*TAREFA*
Retome o excerto do debate parlamentar sobre a limitação dos mandatos e continue-o a partir da última intervenção registada.

*EXCERTO DO DOCUMENTO*
= = = = = = =

O Orador: - Mas a nossa obrigação, enquanto parlamentares, em homenagem aos princípios fundamentais de uma democracia representativa, é a de correr o risco de, muitas vezes, desagradar, de correr o risco de tomar as posições que não são imediatamente as mais populares,…

Vozes do PSD: - Ah!…

O Orador: - … de correr o risco de tomar as posições que não são aquelas que, no minuto seguinte, suscitam de imediato a aquiescência da opinião pública.

Aplausos do PS.

Protestos do PSD.

E é por isso que, correndo mesmo esse risco…

Protestos do PSD.

O Sr. Presidente: - Srs. Deputados, peço-vos que ouçam em silêncio.

O Orador: - No fundo, o que está aqui em causa são questões essenciais, é saber se a democracia representativa deve ou não prevalecer sobre a democracia instantânea, é saber se deve ou não haver, aqui, um espaço de amplo debate, devidamente elaborado e organizado, ou se, pelo contrário, devemos estar sempre disponíveis para seguir aquela que parece ser a última aspiração de uma opinião que é, como todas são por definição, volátil e efémera do ponto de vista da consistência de algumas das suas reivindicações.
Este assunto é sério, este assunto tem de ser discutido exaustivamente em todos os partidos e neste Parlamento. É preciso analisar experiências já levadas a cabo em outros países; é preciso saber, em absoluto, determinar com rigor qual o universo de aplicação. Aliás, não deixa de ser curioso, se me permitem Srs. Deputados do PSD e Sr. Deputado Durão Barroso em particular, que o Sr. Deputado invoque como motivo fundamental para propor o princípio da limitação dos mandatos a necessidade de contrariar a tendência para algum abuso decorrente de um exercício excessivamente prolongado no tempo desses mesmos mandatos, quando exclui da sua proposta aquele que, em Portugal, é o político que disso mais abusou, do exercício do seu poder político,…

Vozes do PS: - Muito bem!

O Orador: - … legítimo, aliás, por muito tempo,…

O Sr. Luís Marques Guedes (PSD): - Os senhores têm cá um trauma!

O Orador: - … que é o caso do presidente do Governo Regional da Madeira.

Aplausos do PS.

O Sr. Guilherme Silva (PSD): - Está-lhe atravessado!

= = = = = = =

*DADOS FORNECIDOS*
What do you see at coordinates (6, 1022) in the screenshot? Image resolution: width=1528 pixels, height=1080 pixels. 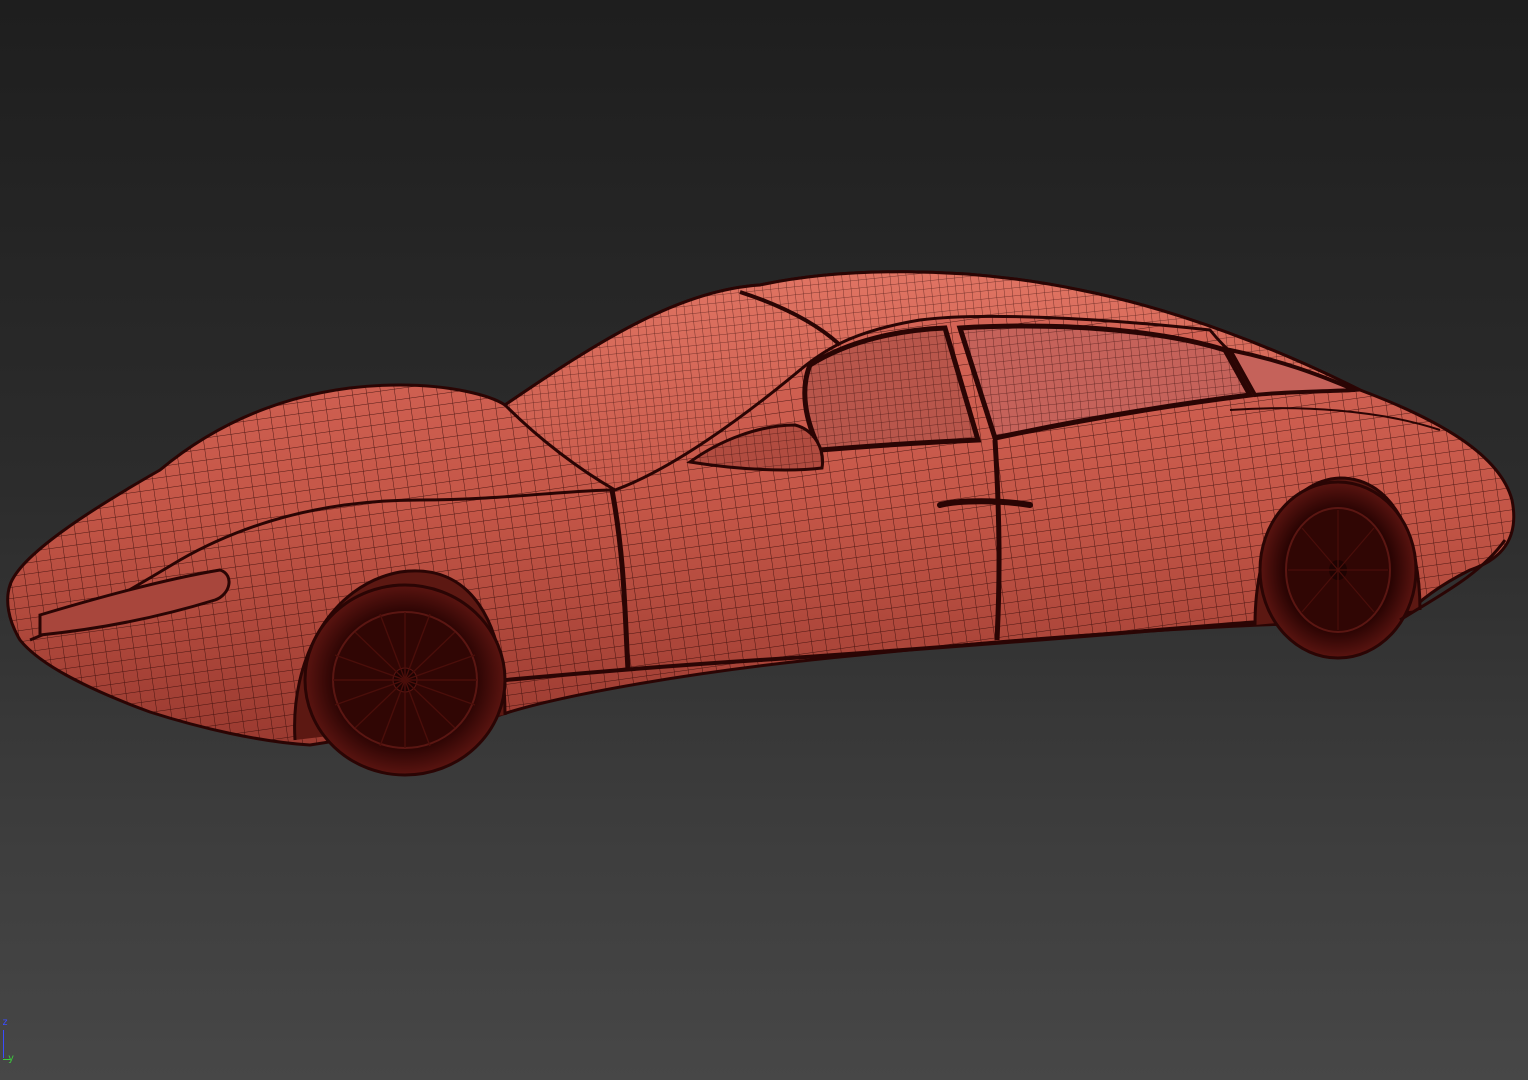 I see `z-axis-label: z` at bounding box center [6, 1022].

= = = = = = =

*RESPOSTA DO EXERCÍCIO*
O Orador: - Não, não está atravessado! Não deixa é de ser curioso.
Sr. Deputado, eu não estou sequer aqui a dizer-lhe qual é a minha opinião pessoal sobre esse assunto, se deve ou não…

Protestos do PSD.

O que estou aqui a dizer-lhe, Sr. Deputado, é que isso demonstra que a vossa proposta é profundamente inconsistente, e que é preciso, nestas questões de ordem constitucional, garantia uma maior solidez na fundamentação das propostas.
Para terminar, Sr. Presidente, quero exprimir aqui, em nome do Grupo Parlamentar do Partido Socialista, o regozijo pela forma como estes trabalhos foram concretizados, em especial dirigir as minhas felicitações ao Sr. Presidente da Comissão Eventual de Revisão Constitucional, o Sr. Deputado José Vera Jardim, e esperar que ao longo deste debate sigamos todos o tal princípio do Ralph Darendorf, que não nos deixemos contaminar, no bom sentido, por aquelas que são as discussões da política mais habitual e que continuemos a abordar até ao fim este processo, tendo em conta que estamos a tratar de uma questão fundamental, que tem que ver com a Constituição do nosso país.

Aplausos do PS.

O Sr. Presidente: - Também para introduzir o debate dos dispositivos constantes do projecto de revisão constitucional n.º 3/VIII, originário do seu grupo parlamentar, tem a palavra o Sr. Deputado Narana Coissoró.

O Sr. Narana Coissoró (CDS-PP): - Sr. Presidente, Srs. Deputados: Esta segunda revisão extraordinária da Constituição da República Portuguesa corresponde à necessidade de habilitar a Assembleia da República a aprovar, em momento oportuno, a convenção que cria o Tribunal Penal Internacional (TPI), o chamado Estatuto de Roma.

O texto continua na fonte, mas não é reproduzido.